What You Can Do to Combat Cognitive Decline

Studies find over and over that the use of hearing aids can amplify the specific sounds you struggle with. This can relive the strain on your brain, to fill in the gaps in conversation. However, it takes practice to relearn how to hear even with hearing aids. Most people put off treating their hearing loss on average for seven to ten years before they take the leap to use hearing aids. This means that your brain has to relearn how to hear sounds it may have been missing for almost a decade or more. The return of auditory sounds doesn’t immediately lead to comprehension. Listening requires practice. 

Hearing Amongst the Noise

Hearing in a crowd can be difficult for anyone but for people with hearing loss, this is a huge hurdle. Separating the sounds you need to hear from everything else going on requires training when you have hearing loss. A team from Harvard successfully found improvement in test subjects with hearing loss with the use of sound-focused brain training games. The game was played on a tablet and asked users to complete a puzzle based on the location of sounds in a space. The researchers found that in a brief time people’s speech comprehension in a crowded room increased by 25%. Researchers concluded that while brain training games can not completely restore hearing, with the use of hearing aids, these exercises can significantly increase comprehension.

Brain Training Programs

The good news is that you don’t have to attend a class to find expert advice on how to relearn how to hear. Now in the time of Smartphones nearly anyone can use this tool to retrain their ear. 

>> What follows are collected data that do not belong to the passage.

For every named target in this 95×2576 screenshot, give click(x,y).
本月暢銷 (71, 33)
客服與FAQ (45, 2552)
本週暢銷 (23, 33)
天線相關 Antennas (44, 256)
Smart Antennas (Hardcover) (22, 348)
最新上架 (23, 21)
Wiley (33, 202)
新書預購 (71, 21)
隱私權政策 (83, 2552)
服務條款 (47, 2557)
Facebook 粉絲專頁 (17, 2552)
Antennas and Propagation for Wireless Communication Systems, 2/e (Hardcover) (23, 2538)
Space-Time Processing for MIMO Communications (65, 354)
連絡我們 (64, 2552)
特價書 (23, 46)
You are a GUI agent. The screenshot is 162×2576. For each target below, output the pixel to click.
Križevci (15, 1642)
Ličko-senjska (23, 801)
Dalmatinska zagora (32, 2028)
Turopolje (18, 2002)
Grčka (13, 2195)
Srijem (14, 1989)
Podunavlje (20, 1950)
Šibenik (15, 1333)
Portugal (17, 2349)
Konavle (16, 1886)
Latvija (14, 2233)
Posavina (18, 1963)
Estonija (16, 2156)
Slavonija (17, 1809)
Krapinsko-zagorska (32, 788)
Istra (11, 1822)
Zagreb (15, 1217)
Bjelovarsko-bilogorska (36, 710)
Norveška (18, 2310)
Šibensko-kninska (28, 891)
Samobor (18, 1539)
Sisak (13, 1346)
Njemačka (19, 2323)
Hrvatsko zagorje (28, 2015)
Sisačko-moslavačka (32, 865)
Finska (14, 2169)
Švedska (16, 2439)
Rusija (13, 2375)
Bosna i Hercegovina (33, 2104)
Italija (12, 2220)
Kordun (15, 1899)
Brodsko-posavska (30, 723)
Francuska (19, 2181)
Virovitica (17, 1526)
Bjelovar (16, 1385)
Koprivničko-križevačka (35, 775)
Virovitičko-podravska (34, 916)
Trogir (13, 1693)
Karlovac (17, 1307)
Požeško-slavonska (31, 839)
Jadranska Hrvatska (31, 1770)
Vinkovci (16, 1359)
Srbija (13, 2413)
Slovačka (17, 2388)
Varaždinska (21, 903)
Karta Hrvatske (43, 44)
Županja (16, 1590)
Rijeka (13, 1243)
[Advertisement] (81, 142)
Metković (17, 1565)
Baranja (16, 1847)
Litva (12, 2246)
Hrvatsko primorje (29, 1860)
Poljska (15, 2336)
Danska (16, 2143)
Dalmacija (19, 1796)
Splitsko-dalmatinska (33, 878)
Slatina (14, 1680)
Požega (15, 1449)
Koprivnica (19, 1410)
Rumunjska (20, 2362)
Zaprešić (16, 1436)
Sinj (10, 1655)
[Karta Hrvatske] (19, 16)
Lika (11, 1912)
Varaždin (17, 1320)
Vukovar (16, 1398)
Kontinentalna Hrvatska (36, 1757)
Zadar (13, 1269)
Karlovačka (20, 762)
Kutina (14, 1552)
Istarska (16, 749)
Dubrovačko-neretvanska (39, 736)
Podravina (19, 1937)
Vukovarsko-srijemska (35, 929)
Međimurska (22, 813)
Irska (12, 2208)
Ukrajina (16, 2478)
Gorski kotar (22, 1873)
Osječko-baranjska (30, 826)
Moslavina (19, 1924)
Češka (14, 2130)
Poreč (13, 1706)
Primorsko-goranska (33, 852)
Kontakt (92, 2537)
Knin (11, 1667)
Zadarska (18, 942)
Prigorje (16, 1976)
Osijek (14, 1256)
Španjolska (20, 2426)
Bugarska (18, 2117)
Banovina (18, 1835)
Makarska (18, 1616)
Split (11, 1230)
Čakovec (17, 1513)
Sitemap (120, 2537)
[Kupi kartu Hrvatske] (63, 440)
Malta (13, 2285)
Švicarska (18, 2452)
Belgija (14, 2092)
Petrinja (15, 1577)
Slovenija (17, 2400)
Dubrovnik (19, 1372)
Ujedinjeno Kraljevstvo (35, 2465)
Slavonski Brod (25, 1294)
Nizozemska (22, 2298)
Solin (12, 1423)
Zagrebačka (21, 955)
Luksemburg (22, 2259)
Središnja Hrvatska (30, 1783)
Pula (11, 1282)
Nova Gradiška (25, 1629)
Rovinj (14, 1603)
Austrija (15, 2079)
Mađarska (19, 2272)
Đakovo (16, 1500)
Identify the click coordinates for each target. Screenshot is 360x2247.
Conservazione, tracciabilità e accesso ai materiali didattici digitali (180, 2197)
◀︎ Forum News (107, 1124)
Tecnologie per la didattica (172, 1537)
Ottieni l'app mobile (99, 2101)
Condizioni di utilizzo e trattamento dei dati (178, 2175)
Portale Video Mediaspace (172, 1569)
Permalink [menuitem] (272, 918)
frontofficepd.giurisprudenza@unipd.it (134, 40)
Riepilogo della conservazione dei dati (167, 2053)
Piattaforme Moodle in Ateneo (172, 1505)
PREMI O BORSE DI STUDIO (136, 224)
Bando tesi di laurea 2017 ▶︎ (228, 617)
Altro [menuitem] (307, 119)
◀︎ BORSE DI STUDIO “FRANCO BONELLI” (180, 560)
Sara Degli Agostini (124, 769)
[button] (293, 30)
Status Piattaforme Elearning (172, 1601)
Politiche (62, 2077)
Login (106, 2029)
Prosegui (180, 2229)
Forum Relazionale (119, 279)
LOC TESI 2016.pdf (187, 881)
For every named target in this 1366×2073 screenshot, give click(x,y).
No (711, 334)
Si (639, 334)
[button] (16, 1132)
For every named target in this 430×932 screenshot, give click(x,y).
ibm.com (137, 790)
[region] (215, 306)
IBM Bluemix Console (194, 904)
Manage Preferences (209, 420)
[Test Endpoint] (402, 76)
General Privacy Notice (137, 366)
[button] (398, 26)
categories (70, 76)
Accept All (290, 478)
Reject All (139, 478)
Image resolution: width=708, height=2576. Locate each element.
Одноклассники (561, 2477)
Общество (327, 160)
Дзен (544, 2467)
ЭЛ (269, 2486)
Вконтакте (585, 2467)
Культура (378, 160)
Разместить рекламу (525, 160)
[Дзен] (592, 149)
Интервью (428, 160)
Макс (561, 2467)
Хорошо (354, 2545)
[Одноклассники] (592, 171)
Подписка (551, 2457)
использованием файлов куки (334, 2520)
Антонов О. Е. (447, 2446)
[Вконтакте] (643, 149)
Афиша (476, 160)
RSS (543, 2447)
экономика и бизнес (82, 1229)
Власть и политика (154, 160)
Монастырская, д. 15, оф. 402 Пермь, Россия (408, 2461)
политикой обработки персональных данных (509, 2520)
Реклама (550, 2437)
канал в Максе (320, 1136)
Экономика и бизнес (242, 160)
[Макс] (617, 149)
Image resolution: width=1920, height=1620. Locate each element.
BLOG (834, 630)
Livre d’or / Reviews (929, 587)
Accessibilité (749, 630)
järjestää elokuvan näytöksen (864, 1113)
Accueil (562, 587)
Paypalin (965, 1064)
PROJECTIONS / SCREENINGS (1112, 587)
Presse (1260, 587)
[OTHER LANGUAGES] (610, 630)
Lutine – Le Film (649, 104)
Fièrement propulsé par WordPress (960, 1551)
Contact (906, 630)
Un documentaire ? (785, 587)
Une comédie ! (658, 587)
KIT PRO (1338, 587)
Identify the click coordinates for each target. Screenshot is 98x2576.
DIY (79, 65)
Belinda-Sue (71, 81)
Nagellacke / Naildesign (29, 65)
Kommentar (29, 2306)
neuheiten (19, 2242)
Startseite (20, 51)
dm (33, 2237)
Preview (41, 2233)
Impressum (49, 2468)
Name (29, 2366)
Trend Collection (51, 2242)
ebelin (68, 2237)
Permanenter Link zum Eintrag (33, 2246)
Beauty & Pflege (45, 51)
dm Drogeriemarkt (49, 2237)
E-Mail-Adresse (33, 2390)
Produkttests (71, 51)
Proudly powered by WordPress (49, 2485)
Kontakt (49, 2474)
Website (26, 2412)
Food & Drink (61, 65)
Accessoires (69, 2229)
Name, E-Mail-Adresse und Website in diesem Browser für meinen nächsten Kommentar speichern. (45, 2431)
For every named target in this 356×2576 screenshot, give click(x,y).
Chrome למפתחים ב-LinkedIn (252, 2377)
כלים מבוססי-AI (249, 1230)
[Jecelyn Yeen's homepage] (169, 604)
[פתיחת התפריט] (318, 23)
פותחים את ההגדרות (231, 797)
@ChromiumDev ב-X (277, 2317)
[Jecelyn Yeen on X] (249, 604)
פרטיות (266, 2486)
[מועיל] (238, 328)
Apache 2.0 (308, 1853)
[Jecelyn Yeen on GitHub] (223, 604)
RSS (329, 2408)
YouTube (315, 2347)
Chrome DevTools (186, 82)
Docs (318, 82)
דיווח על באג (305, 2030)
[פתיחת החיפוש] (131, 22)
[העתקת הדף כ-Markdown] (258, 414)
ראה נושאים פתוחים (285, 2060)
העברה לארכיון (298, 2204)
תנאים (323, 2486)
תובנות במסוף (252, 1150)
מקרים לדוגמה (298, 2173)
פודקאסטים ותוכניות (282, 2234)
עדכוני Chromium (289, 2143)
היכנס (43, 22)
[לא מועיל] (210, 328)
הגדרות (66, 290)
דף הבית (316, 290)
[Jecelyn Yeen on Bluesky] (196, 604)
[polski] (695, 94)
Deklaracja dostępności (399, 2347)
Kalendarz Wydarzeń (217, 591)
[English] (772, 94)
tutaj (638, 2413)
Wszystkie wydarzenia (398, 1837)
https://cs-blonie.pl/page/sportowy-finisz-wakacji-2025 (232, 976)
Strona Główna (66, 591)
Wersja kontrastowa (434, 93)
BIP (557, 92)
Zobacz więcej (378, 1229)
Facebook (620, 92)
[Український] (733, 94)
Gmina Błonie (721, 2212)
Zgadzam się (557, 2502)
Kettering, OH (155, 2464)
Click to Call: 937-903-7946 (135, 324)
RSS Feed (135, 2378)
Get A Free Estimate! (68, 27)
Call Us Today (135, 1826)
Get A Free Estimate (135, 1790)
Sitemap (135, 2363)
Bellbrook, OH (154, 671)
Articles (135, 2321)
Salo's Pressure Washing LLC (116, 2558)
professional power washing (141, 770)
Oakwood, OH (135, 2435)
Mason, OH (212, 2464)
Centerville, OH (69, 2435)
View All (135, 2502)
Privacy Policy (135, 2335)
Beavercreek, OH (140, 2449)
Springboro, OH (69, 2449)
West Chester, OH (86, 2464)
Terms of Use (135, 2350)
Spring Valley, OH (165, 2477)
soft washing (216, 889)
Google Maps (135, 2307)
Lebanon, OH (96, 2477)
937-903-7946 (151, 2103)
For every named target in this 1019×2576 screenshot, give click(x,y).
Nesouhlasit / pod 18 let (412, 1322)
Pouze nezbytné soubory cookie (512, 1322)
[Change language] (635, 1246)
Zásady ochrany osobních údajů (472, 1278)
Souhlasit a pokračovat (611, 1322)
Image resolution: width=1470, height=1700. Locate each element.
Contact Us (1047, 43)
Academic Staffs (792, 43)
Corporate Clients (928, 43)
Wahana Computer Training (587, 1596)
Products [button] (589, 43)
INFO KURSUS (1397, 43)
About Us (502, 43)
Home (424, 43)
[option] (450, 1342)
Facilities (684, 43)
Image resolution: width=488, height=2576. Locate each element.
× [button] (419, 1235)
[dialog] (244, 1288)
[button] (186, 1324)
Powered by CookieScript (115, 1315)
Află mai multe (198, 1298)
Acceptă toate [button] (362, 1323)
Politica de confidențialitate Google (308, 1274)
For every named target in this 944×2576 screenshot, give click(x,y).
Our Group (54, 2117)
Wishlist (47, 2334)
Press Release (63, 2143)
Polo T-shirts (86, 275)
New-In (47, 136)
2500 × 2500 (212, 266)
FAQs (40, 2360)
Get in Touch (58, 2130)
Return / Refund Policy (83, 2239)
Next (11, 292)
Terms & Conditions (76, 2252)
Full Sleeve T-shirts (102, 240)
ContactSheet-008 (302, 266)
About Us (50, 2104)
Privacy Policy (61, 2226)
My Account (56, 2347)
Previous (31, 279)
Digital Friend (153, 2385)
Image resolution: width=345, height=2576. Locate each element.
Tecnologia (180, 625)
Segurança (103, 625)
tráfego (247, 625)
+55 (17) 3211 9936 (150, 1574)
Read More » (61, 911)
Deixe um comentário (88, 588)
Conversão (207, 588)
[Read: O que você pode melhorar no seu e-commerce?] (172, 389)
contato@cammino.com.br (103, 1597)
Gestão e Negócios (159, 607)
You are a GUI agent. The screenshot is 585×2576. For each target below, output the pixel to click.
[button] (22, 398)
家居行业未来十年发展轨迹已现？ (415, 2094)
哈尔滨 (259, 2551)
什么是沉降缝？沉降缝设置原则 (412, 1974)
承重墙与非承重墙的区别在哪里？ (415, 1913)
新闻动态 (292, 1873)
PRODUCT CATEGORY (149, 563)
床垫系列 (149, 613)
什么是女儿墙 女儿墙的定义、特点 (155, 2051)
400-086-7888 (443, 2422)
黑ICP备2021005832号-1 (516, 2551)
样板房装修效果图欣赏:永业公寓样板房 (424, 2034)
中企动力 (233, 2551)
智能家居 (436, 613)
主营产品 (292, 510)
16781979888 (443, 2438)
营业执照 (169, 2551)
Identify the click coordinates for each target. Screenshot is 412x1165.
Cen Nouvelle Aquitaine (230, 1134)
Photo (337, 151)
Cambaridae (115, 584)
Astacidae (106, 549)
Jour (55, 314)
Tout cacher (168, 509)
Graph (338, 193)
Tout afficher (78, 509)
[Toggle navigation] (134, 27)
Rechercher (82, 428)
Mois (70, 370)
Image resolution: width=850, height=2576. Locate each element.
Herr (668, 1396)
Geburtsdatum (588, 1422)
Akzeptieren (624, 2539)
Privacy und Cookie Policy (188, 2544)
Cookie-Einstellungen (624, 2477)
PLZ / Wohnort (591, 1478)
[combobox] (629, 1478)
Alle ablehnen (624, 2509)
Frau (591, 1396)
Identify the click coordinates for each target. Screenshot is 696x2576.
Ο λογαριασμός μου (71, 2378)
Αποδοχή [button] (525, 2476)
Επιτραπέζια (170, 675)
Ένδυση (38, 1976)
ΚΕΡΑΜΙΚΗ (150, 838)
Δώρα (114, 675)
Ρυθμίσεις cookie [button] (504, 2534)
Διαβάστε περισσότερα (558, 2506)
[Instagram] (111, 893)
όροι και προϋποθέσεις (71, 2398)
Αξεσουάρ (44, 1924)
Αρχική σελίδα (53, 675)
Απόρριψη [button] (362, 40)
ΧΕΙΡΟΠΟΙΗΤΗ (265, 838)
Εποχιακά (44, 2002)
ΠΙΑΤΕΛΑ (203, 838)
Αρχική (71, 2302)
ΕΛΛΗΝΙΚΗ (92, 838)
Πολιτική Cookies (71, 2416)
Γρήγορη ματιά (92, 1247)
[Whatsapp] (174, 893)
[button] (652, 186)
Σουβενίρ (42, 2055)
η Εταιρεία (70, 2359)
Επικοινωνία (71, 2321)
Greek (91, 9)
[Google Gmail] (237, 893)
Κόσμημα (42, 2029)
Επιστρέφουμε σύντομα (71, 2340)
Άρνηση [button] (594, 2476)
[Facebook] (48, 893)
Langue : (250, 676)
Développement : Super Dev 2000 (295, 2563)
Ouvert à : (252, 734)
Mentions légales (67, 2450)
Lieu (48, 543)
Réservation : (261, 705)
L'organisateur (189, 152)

The i-Angel Sound app is free and has many games and exercises to help you retrain your brain. The Auditory Verbal app is another user-friendly program with a diverse group of activities to help you recognize sounds, clearer and quicker, for under $4.

Another popular program is LACE auditory training. This program helps children and adults to practice listening and communication skills online. Daily 20 minute programs help to develop strategies for communicating in difficult listening situations.

Games 4 Hearoes is an auditory training platform that helps people who are just getting used to their new hearing aids or cochlear implants. It can be incredibly helpful as users become refamiliarized with common environmental sounds and vocabulary. This game helps build cognitive dexterity and confidence.